From: Marc Zyngier <maz@kernel.org>
To: David Matlack <dmatlack@google.com>
Cc: Paolo Bonzini <pbonzini@redhat.com>,
Huacai Chen <chenhuacai@kernel.org>,
Aleksandar Markovic <aleksandar.qemu.devel@gmail.com>,
Anup Patel <anup@brainfault.org>,
Paul Walmsley <paul.walmsley@sifive.com>,
Palmer Dabbelt <palmer@dabbelt.com>,
Albert Ou <aou@eecs.berkeley.edu>,
Sean Christopherson <seanjc@google.com>,
Andrew Jones <drjones@redhat.com>,
Ben Gardon <bgardon@google.com>, Peter Xu <peterx@redhat.com>,
maciej.szmigiero@oracle.com,
"moderated list:KERNEL VIRTUAL MACHINE FOR ARM64 (KVM/arm64)"
<kvmarm@lists.cs.columbia.edu>,
"open list:KERNEL VIRTUAL MACHINE FOR MIPS (KVM/mips)"
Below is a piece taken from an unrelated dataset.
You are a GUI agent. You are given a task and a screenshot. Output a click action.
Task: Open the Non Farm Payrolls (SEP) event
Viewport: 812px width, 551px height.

<linux-mips@vger.kernel.org>,
"open list:KERNEL VIRTUAL MACHINE FOR MIPS (KVM/mips)"
<kvm@vger.kernel.org>,
"open list:KERNEL VIRTUAL MACHINE FOR RISC-V (KVM/riscv)"
<kvm-riscv@lists.infradead.org>,
Peter Feiner <pfeiner@google.com>,
Lai Jiangshan <jiangshanlai@gmail.com>
Subject: Re: [PATCH v5 20/21] KVM: Allow for different capacities in kvm_mmu_memory_cache structs
Date: Sun, 15 May 2022 12:42:52 +0100 [thread overview]
Message-ID: <87r14v58eb.wl-maz@kernel.org> (raw)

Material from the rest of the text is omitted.